▶ [Records for the exercise]:
▬▬▬▬▬▬▬▬▬▬

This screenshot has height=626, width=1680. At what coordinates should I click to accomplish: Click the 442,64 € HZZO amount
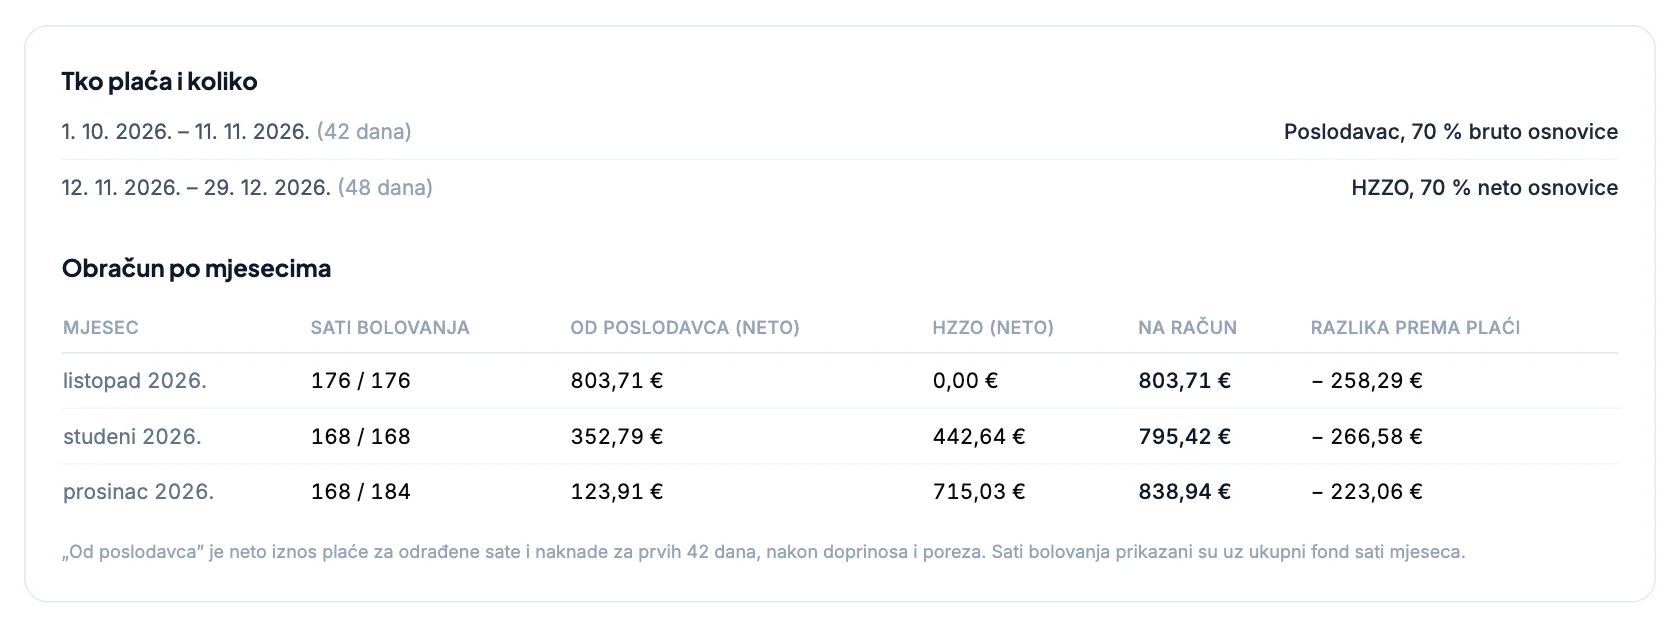979,437
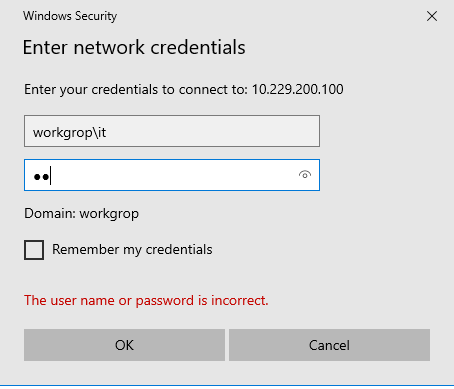Click inside the masked password field
The width and height of the screenshot is (454, 389).
[x=172, y=175]
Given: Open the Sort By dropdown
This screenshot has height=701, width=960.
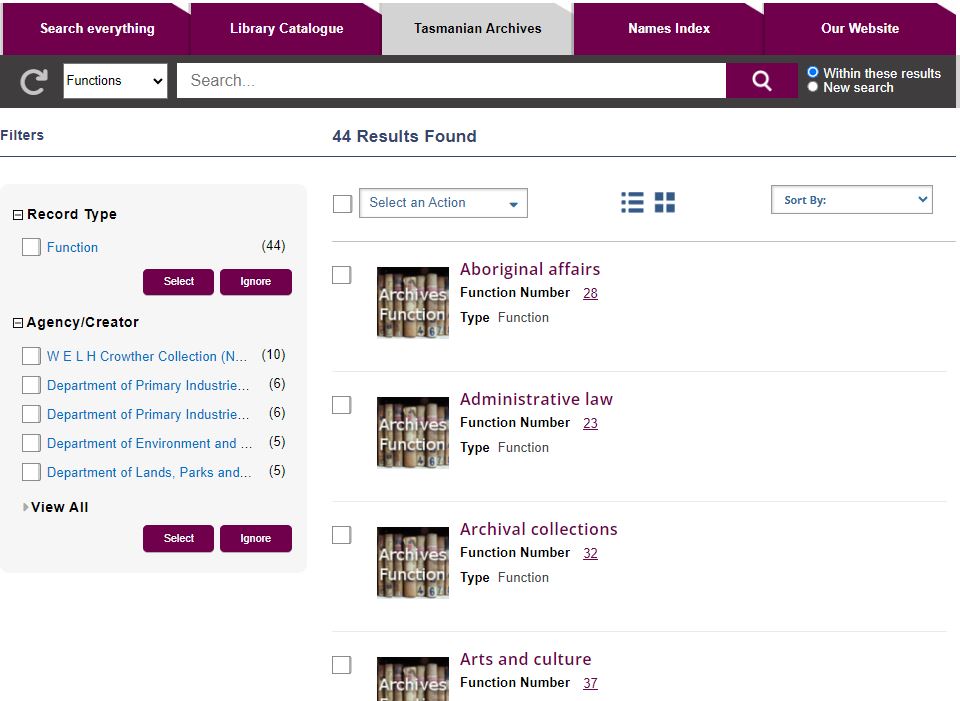Looking at the screenshot, I should tap(851, 200).
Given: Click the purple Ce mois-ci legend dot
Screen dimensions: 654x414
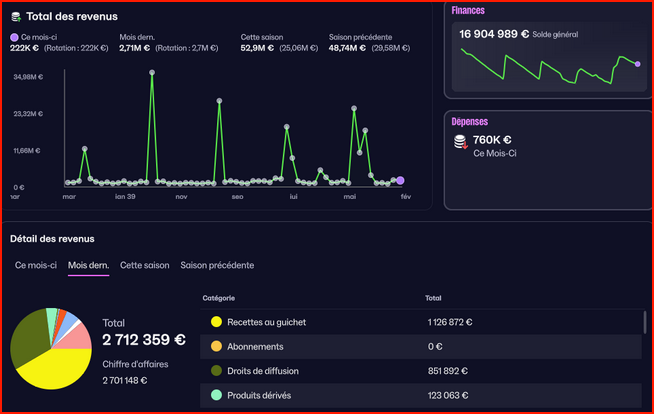Looking at the screenshot, I should pos(14,37).
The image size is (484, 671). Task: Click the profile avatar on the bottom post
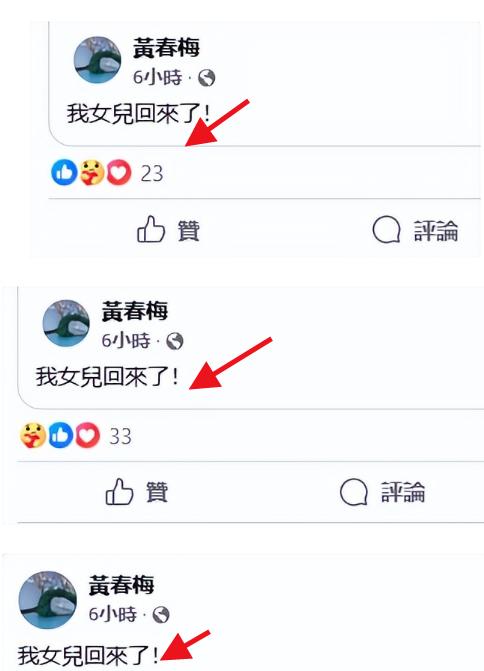point(48,600)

▬▬▬▬▬▬▬▬▬▬

▶ [Brief]: Repeat the entries above exactly and skip the images.

▶ [Solution below]:
This screenshot has height=626, width=1680. At what coordinates should I click to accomplish: Click the 442,64 € HZZO amount
979,437
Click inside the masked password field
The width and height of the screenshot is (454, 389).
[x=172, y=175]
Given: Open the Sort By dropdown
This screenshot has height=701, width=960.
Looking at the screenshot, I should tap(851, 200).
Given: Click the purple Ce mois-ci legend dot
Screen dimensions: 654x414
Looking at the screenshot, I should pos(14,37).
The image size is (484, 671). Task: Click the profile avatar on the bottom post
point(48,600)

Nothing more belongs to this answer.